1st Jun 2012 18:00
HARVEY NASH GROUP PLC
(the 'Company')
Notice of Annual General Meeting and Annual Report 2012
The Annual General Meeting of the Company is to be held at the offices of Travers Smith LLP, 10 Snow Hill, London, EC1A 2AL on 28 June 2012 at 10 a.m.
Copies of the following documents will shortly be available for inspection via the Financial Services Authority's National Storage Mechanism located at http://www.morningstar.co.uk/uk/NSM
- 2012 Annual Report and Accounts
- Notice of Annual General meeting
- Form of Proxy
A copy of the Annual Report and Accounts is available on the Harvey Nash Group website www.harveynash.com
In accordance with DTR 6.3.5, the information in the Appendix below, which consists of a Directors' Responsibility Statement has been extracted, unedited, from the Annual Report and Accounts for the year ended 31 January 2012 and should be read in conjunction with the Company's Preliminary Full Year Results which were announced on 30 April 2012. There were no related party transactions during the year ended 31 January 2012.
Appendix
Statement of directors' responsibilities
The directors are responsible for preparing the Annual Report, the Directors' Remuneration Report and the financial statements in accordance with applicable law and regulations.

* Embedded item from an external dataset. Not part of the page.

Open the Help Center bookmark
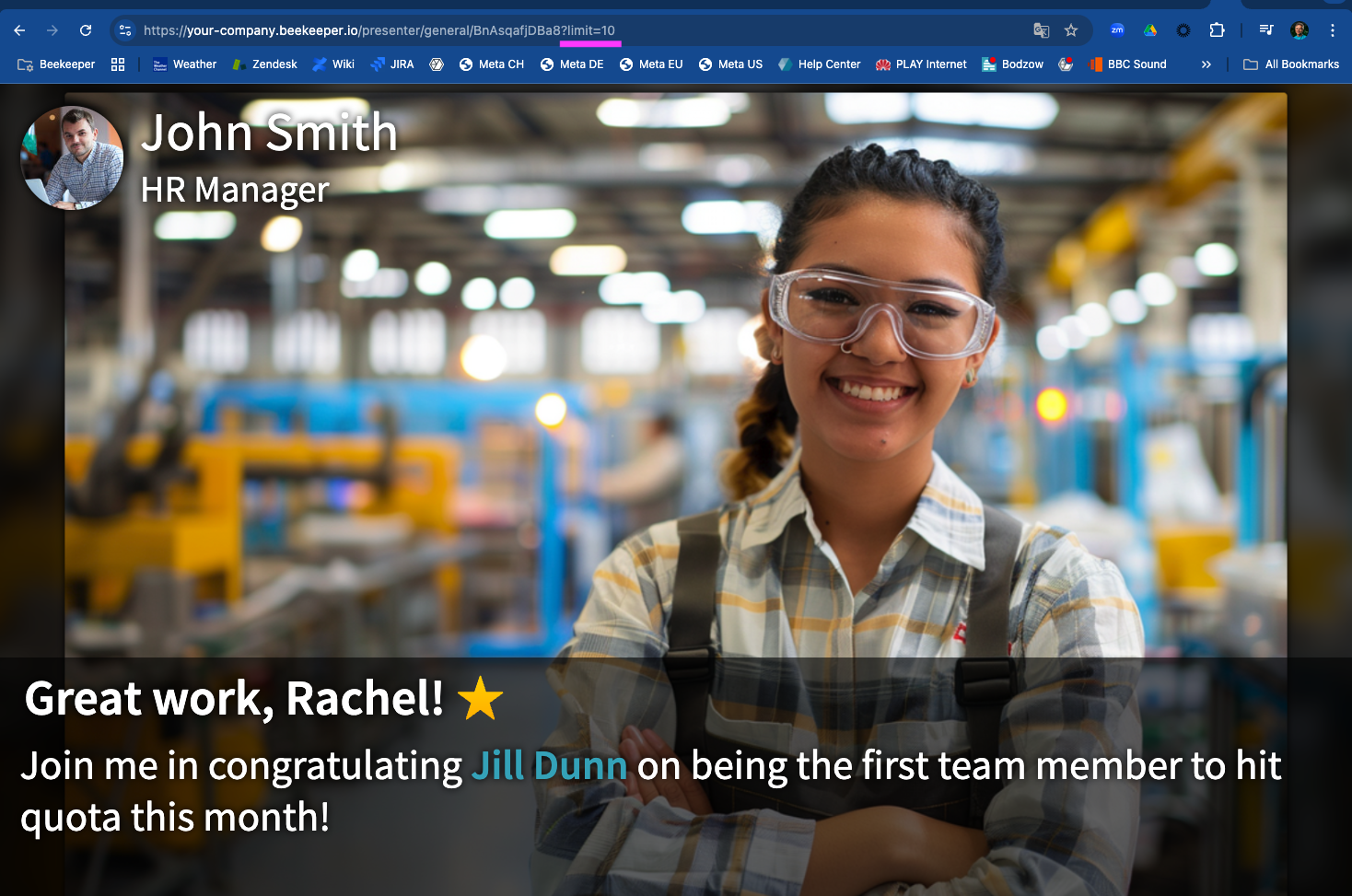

Company law requires the directors to prepare financial statements for each financial year. Under that law the directors have prepared the group financial statements in accordance with International Financial Reporting Standards (IFRSs) as adopted by the European Union, and the parent company financial statements in accordance with United Kingdom Generally Accepted Accounting Practice (United Kingdom Accounting Standards and applicable law). In preparing the group financial statements, the directors have also elected to comply with IFRSs, issued by the International Accounting Standards Board (IASB). Under company law the directors must not approve the financial statements unless they are satisfied that they give a true and fair view of the state of affairs of the group and the company and of the profit or loss of the company and group for that period. In preparing these financial statements, the directors are required to:
·; select suitable accounting policies and then apply them consistently;
·; make judgements and accounting estimates that are reasonable and prudent;
·; state whether IFRSs as adopted by the European Union and IFRSs issued by IASB and applicable UK Accounting Standards have been followed, subject to any material departures disclosed and explained in the group and parent company financial statements respectively; and
·; prepare the financial statements on the going concern basis unless it is inappropriate to presume that the company will continue in business.
The directors are responsible for keeping adequate accounting records that are sufficient to show and explain the company's transactions and disclose with reasonable accuracy at any time the financial position of the company and the group and enable them to ensure that the financial statements and the Directors' Remuneration Report comply with the Companies Act 2006 and, as regards the group financial statements, Article 4 of the IAS Regulation. They are also responsible for safeguarding the assets of the company and the group and hence for taking reasonable steps for the prevention and detection of fraud and other irregularities.
The directors are responsible for the maintenance and integrity of the company's website. Legislation in the United Kingdom governing the preparation and dissemination of financial statements may differ from legislation in other jurisdictions.
Each of the directors, whose names and functions are listed on page 1 confirm that, to the best of their knowledge:
·; the group financial statements, which have been prepared in accordance with IFRSs as adopted by the EU, give a true and fair view of the assets, liabilities, financial position and profit of the group; and
·; the Directors' Report on pages 10 - 14 and the Chairman's Statement, Operational Review and Financial Review contained on pages 3 - 9 includes a fair review of the development and performance of the business and the position of the group, together with a description of the principal risks and uncertainties that it faces.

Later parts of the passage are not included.